__The problem__:
Every single record needs to be restated word for word.

__Working data__:
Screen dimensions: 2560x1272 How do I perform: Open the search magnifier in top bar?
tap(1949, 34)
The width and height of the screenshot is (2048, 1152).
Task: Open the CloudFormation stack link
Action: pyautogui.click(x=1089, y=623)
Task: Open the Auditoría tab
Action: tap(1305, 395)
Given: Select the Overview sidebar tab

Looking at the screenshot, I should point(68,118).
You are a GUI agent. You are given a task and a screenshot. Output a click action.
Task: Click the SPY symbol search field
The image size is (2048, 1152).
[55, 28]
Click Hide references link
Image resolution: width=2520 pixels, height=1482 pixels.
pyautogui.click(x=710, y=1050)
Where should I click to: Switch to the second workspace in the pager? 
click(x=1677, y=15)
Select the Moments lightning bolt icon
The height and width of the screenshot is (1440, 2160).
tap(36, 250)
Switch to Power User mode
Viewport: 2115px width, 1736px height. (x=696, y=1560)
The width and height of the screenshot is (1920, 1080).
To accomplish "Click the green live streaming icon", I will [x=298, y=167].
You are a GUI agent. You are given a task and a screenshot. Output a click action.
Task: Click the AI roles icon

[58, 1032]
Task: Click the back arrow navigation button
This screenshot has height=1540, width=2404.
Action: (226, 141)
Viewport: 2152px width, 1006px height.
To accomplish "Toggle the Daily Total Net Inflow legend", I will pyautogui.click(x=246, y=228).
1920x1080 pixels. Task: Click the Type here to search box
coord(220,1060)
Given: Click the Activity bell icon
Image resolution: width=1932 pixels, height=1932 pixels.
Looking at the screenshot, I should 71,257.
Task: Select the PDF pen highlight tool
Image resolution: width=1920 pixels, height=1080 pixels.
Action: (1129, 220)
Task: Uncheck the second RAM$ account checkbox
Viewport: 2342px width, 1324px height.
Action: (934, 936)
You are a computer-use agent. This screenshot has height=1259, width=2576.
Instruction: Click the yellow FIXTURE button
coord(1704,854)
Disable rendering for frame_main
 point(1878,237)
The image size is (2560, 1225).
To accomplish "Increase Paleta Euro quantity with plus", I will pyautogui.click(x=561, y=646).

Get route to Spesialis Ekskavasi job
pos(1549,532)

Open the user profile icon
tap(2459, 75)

__Answer area__:
Screen dimensions: 2560x1272 How do I perform: Open the search magnifier in top bar?
tap(1949, 34)
The width and height of the screenshot is (2048, 1152).
Task: Open the CloudFormation stack link
Action: pyautogui.click(x=1089, y=623)
Task: Open the Auditoría tab
Action: tap(1305, 395)
Given: Select the Overview sidebar tab

Looking at the screenshot, I should point(68,118).
You are a GUI agent. You are given a task and a screenshot. Output a click action.
Task: Click the SPY symbol search field
The image size is (2048, 1152).
[55, 28]
Click Hide references link
Image resolution: width=2520 pixels, height=1482 pixels.
pyautogui.click(x=710, y=1050)
Where should I click to: Switch to the second workspace in the pager? 
click(x=1677, y=15)
Select the Moments lightning bolt icon
The height and width of the screenshot is (1440, 2160).
tap(36, 250)
Switch to Power User mode
Viewport: 2115px width, 1736px height. (x=696, y=1560)
The width and height of the screenshot is (1920, 1080).
To accomplish "Click the green live streaming icon", I will [x=298, y=167].
You are a GUI agent. You are given a task and a screenshot. Output a click action.
Task: Click the AI roles icon

[58, 1032]
Task: Click the back arrow navigation button
This screenshot has height=1540, width=2404.
Action: (226, 141)
Viewport: 2152px width, 1006px height.
To accomplish "Toggle the Daily Total Net Inflow legend", I will pyautogui.click(x=246, y=228).
1920x1080 pixels. Task: Click the Type here to search box
coord(220,1060)
Given: Click the Activity bell icon
Image resolution: width=1932 pixels, height=1932 pixels.
Looking at the screenshot, I should 71,257.
Task: Select the PDF pen highlight tool
Image resolution: width=1920 pixels, height=1080 pixels.
Action: (1129, 220)
Task: Uncheck the second RAM$ account checkbox
Viewport: 2342px width, 1324px height.
Action: (934, 936)
You are a computer-use agent. This screenshot has height=1259, width=2576.
Instruction: Click the yellow FIXTURE button
coord(1704,854)
Disable rendering for frame_main
 point(1878,237)
The image size is (2560, 1225).
To accomplish "Increase Paleta Euro quantity with plus", I will pyautogui.click(x=561, y=646).

Get route to Spesialis Ekskavasi job
pos(1549,532)

Open the user profile icon
tap(2459, 75)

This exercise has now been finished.